## Task description
Collect each line of the records containing the string "showing".

## Extracted data

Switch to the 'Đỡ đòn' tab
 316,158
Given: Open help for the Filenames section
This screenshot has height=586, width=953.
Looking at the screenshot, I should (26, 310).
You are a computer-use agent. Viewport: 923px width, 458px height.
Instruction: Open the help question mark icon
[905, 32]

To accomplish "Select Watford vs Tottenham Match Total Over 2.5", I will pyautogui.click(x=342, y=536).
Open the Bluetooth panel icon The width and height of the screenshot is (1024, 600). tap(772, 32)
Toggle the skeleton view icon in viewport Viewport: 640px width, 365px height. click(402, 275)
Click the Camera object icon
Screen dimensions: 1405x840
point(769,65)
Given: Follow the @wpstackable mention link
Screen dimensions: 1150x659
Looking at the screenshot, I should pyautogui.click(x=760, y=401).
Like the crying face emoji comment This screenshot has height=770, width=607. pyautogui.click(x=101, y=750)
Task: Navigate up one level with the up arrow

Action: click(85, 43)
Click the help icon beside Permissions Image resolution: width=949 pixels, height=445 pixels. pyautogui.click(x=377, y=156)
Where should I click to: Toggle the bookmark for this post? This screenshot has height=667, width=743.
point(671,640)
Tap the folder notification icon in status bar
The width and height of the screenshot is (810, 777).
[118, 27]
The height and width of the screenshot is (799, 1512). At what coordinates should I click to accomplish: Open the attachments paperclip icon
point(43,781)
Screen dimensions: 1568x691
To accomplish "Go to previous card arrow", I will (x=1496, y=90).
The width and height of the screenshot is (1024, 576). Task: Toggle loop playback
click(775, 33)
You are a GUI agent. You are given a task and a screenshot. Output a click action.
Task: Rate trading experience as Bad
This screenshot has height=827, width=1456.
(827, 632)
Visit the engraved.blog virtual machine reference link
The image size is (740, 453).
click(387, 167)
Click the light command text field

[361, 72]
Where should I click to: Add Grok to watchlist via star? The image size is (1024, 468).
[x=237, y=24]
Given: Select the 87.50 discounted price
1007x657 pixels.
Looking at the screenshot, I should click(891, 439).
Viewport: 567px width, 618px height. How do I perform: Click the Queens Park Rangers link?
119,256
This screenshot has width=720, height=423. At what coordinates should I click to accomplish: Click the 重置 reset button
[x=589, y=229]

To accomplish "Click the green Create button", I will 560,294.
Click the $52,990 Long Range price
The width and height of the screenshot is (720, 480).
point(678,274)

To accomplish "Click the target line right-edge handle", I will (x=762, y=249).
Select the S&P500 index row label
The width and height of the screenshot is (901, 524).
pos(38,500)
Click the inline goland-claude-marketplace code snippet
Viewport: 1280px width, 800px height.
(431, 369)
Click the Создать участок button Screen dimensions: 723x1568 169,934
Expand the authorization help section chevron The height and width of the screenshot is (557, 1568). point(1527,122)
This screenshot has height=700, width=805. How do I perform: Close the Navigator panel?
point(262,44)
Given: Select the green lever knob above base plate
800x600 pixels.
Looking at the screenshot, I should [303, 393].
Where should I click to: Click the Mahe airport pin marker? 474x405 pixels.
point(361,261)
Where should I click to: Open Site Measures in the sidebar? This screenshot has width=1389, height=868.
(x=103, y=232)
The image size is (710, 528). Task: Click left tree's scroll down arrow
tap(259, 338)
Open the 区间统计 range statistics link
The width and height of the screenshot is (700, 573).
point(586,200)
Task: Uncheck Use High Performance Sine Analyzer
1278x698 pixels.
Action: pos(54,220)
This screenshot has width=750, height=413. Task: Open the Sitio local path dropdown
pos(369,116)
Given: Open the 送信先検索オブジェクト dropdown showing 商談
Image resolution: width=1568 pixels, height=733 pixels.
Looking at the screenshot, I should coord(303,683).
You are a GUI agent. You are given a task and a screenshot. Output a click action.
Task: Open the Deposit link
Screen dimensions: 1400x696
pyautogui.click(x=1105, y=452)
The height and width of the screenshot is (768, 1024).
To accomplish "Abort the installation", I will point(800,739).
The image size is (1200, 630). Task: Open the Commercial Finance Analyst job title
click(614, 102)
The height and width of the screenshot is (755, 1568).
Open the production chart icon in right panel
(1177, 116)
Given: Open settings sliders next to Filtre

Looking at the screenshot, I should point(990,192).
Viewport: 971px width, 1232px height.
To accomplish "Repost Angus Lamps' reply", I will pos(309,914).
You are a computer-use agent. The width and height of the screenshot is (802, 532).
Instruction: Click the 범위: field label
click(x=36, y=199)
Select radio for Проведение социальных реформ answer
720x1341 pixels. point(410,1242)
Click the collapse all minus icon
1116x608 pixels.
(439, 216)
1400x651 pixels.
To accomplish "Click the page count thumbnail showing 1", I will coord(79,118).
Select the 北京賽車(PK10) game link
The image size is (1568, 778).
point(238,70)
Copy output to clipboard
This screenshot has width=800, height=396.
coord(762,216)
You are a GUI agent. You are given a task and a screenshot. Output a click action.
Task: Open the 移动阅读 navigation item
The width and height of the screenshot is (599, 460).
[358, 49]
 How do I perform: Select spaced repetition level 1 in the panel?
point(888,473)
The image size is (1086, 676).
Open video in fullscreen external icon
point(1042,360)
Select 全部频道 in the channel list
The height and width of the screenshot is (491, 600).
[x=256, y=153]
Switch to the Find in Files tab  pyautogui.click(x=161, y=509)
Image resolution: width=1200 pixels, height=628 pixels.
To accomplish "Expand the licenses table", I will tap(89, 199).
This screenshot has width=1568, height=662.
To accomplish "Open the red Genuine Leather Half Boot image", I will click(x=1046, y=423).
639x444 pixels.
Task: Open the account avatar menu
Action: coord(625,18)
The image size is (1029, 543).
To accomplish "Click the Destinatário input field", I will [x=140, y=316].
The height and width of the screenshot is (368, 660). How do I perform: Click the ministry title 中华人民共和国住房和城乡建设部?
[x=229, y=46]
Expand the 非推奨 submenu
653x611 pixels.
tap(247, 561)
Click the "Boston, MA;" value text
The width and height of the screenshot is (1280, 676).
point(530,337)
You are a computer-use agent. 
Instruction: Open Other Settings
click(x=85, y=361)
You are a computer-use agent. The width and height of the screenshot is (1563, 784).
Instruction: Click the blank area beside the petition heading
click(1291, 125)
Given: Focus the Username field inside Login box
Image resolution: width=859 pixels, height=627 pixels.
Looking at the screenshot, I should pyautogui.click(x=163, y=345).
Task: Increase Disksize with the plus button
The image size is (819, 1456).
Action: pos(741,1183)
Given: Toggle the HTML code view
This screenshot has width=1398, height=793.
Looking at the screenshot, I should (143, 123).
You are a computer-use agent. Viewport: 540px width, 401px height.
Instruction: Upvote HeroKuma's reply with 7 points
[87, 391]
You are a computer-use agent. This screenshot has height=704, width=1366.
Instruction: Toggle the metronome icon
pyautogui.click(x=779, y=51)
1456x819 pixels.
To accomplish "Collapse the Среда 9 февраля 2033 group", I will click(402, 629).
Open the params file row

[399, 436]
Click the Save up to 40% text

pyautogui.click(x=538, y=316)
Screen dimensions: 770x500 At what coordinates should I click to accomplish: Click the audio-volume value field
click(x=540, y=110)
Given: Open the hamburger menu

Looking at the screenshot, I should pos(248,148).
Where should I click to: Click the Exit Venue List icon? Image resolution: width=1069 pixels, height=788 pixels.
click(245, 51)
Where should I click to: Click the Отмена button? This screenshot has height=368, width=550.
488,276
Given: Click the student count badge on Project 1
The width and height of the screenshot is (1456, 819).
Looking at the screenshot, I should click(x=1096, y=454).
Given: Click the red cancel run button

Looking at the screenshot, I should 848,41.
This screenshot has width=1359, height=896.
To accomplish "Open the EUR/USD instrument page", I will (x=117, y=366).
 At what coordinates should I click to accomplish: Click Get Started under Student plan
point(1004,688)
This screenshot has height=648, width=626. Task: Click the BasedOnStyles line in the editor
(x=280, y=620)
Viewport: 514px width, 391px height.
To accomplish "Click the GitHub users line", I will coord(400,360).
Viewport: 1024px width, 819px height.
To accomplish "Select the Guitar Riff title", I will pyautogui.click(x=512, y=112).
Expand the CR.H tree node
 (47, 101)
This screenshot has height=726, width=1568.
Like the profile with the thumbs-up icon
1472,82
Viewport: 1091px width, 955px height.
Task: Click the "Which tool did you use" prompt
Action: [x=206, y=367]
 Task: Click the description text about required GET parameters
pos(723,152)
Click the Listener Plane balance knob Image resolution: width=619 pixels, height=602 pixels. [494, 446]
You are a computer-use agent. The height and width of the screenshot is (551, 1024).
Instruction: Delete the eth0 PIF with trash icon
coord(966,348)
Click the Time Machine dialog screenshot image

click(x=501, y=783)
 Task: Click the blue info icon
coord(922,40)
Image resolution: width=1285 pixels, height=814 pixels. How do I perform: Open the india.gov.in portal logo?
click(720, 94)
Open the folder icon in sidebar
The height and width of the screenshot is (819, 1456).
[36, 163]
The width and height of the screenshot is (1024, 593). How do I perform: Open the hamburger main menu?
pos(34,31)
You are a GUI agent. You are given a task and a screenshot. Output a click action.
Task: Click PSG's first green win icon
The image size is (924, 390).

## Task response
Given: Open the 送信先検索オブジェクト dropdown showing 商談
To accomplish "Click the page count thumbnail showing 1", I will coord(79,118).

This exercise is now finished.